If you haven’t read the methodology for the scoring system I came up with, you should check that out right now by clicking here.
The 33rd-ranked player on the list is defensive end Jonathan Massaquoi.
Total Score: 35
Player Grade: 49 out of 100
Teams he could start for: 0 out of 32
Teams he is best position player: 0 out of 32
Teams he could find role on: 7 out of 32
Peak-Year Bonus: +3
Positional Bonus: +4
As you can see, I gave Massaquoi a fairly good player grade, ranking roughly average league-wide. But the issue for him is that he is largely untested, so it’s hard to see him being a significant role player on a number of other teams that have more tested and proven players in their defensive end rotation. While Massaquoi also would have the added bonus of potentially being able to play outside linebacker for a number of 3-4 teams elsewhere in the league, he would simply be a backup and unlike most 4-3 teams, most 3-4 teams don’t feature a heavy rotation at outside linebacker. Thus his role would be largely riding the pine for them.
Massaquoi is a player that has potential, but at this point because he’s only in his second year in the league and hasn’t really showcased that potential yet on the field so he can’t really receive a higher grade. His grade is also hurt slightly from the fact that he’s already 25 years old, and the peak potential for a non-elite edge rusher appears to be around age 32. That means the Falcons still have the potential to get another 7 years of strong production from him if he does develop.
Massaquoi impressed me as a sophomore at Troy, where he looked to be a dynamic edge rusher.
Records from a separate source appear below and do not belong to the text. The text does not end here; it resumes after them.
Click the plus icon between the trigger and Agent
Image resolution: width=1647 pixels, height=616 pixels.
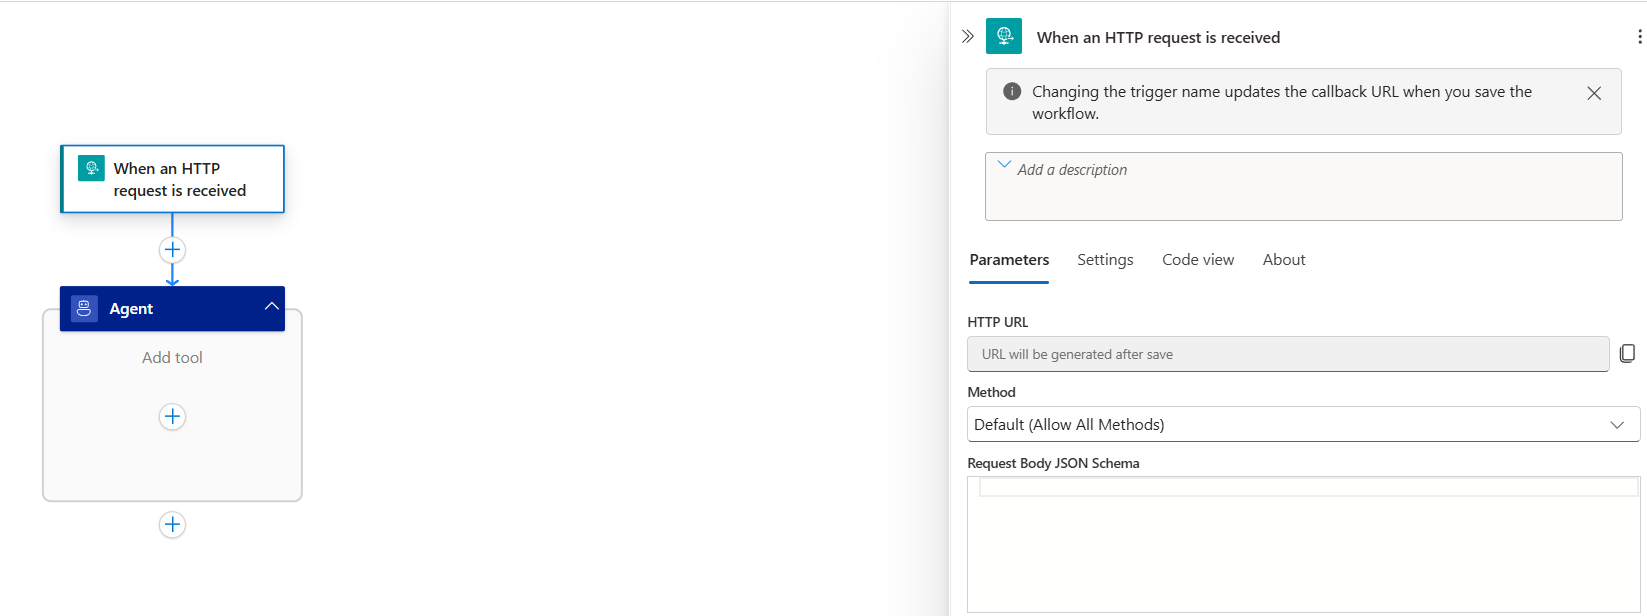(172, 249)
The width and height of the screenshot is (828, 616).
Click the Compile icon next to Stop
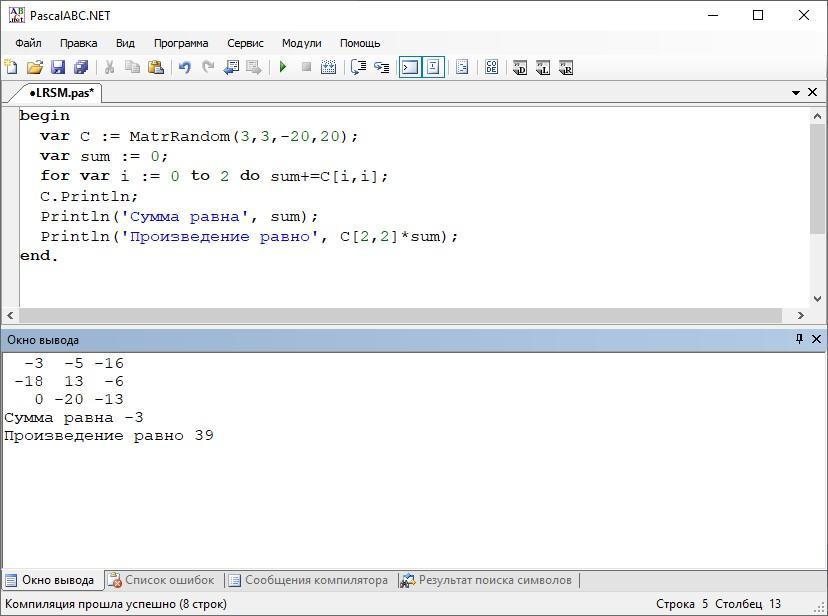(x=328, y=68)
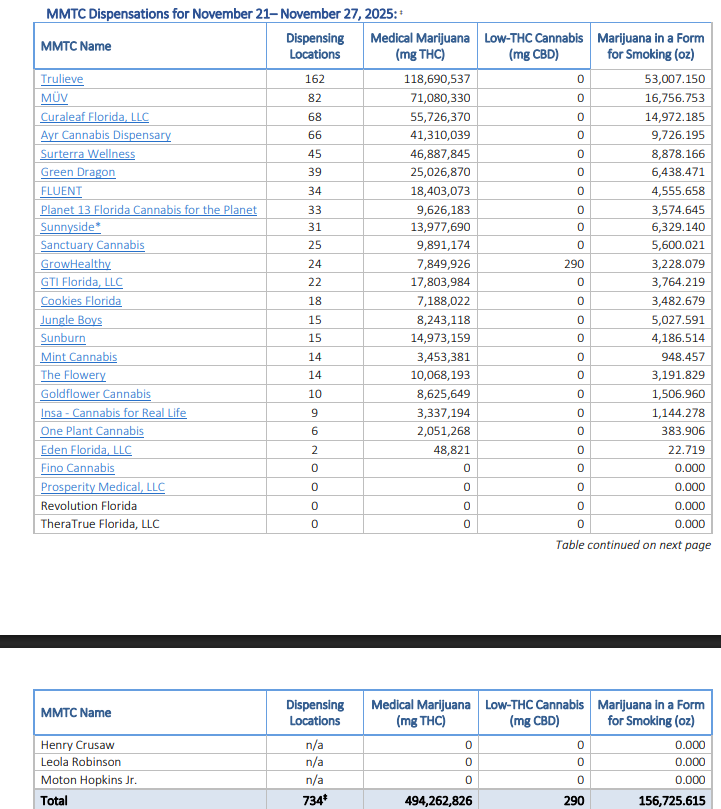Click the FLUENT link
This screenshot has width=721, height=809.
(61, 191)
But he added muscle his junior season and got up to around 260 pounds and just didn’t play with the same burst and explosion. He’s currently listed at 264 pounds, and the hope is that he is now more suited to carrying that weight. He’ll be counted upon to be a significant part of the Falcons pass rush rotation as he heads into training camp expecting to be the team’s third option behind starters Osi Umenyiora and Kroy Biermann. He should get into the mix in nickel situations, although he’s going to have to be exceptional to pull either starter off the field on a consistent basis. But Massaquoi can at the very least make his bones on special teams, where he was surprisingly solid last year once he started to getting reps there following the release of Ray Edwards.
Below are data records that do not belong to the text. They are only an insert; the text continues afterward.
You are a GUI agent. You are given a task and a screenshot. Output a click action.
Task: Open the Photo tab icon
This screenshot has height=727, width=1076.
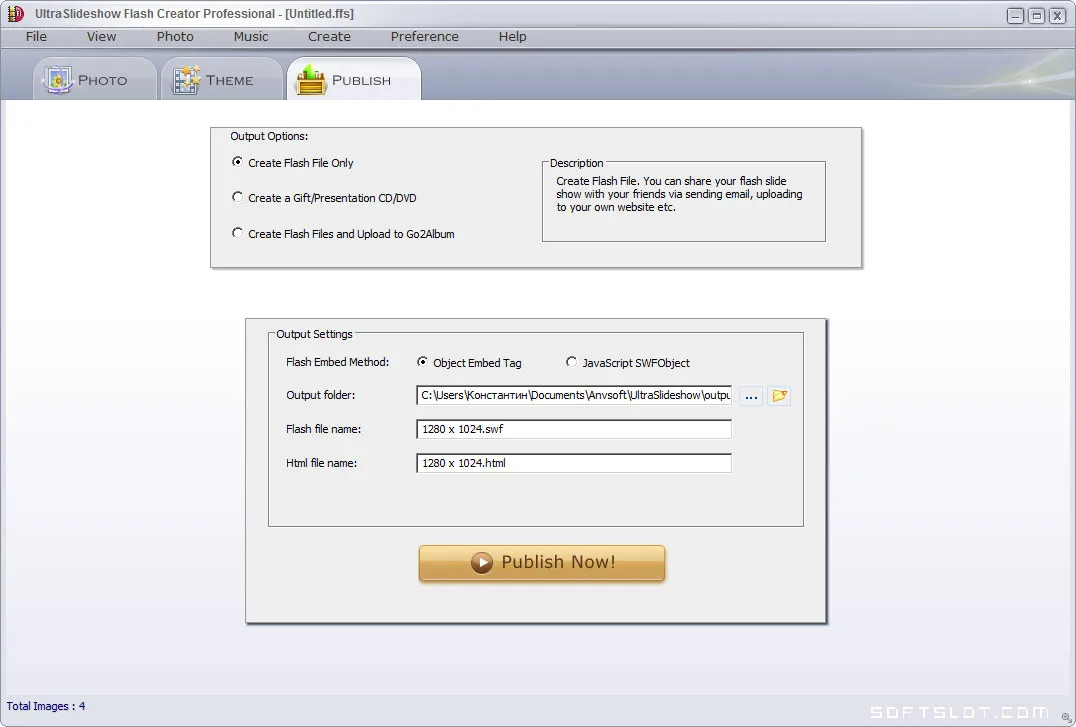pos(58,80)
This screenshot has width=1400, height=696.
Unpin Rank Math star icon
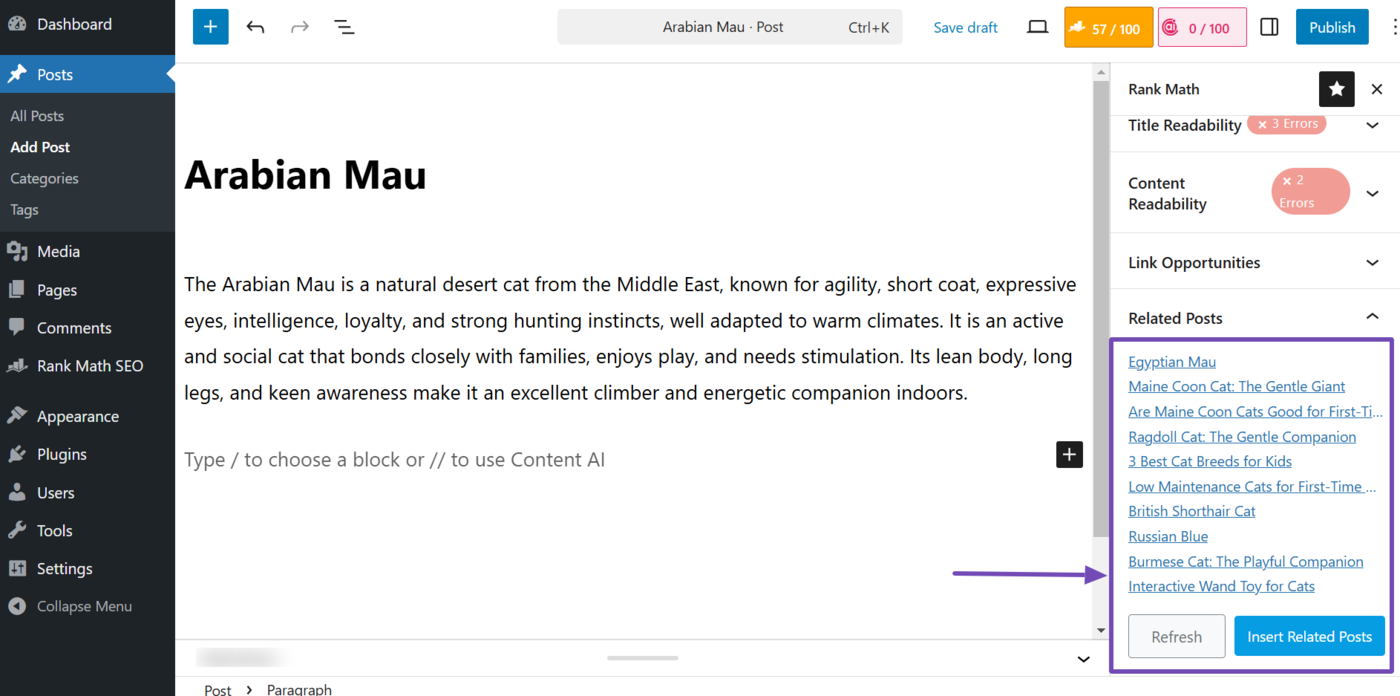click(x=1337, y=89)
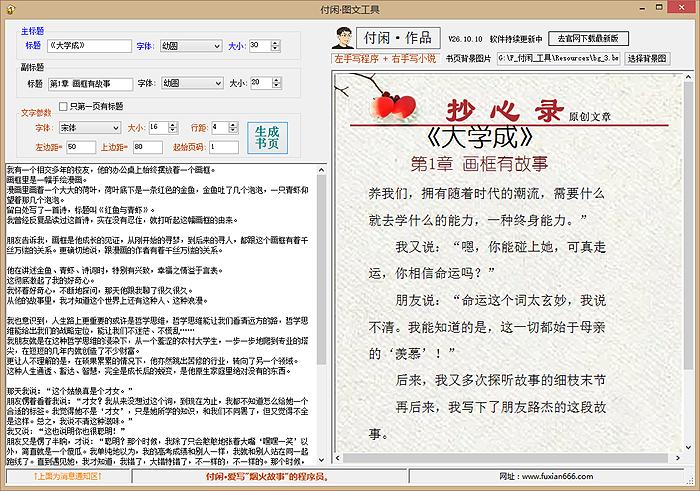Toggle 只第一页有标题 checkbox
The image size is (700, 491).
(63, 106)
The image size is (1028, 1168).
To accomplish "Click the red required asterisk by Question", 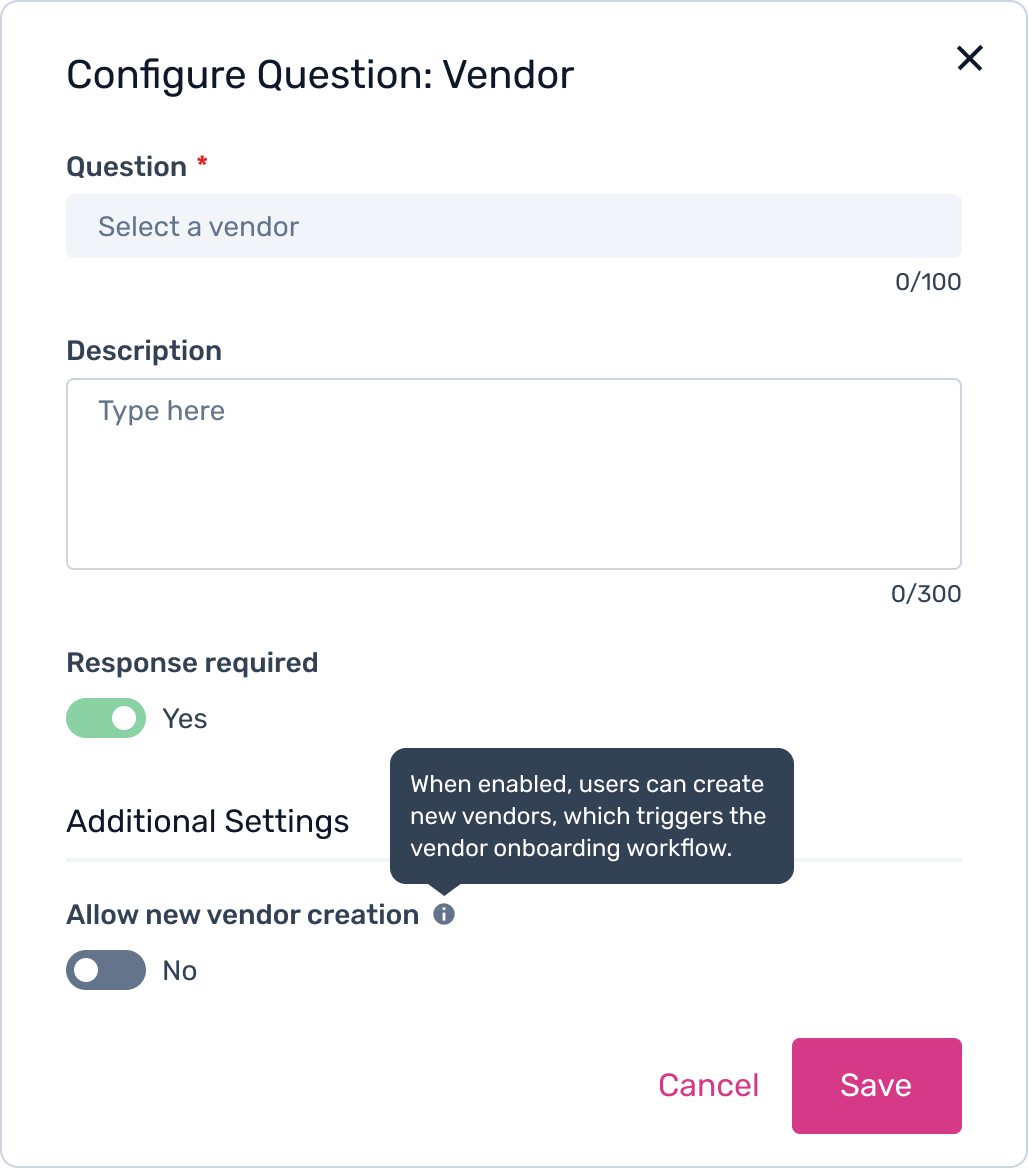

In the end, I think the Falcons envision him being the top candidate to replace Osi two years from now if he can continue to progress and develop. Whether he turns into a double-digit sack guy will be a tall order, but if he develops into a player that can at least garner 6-8 sacks a season will be a major win for the Falcons. Of the Falcons backup defensive ends, I think he possesses the most potential to develop into a reliable contributor if not a starter.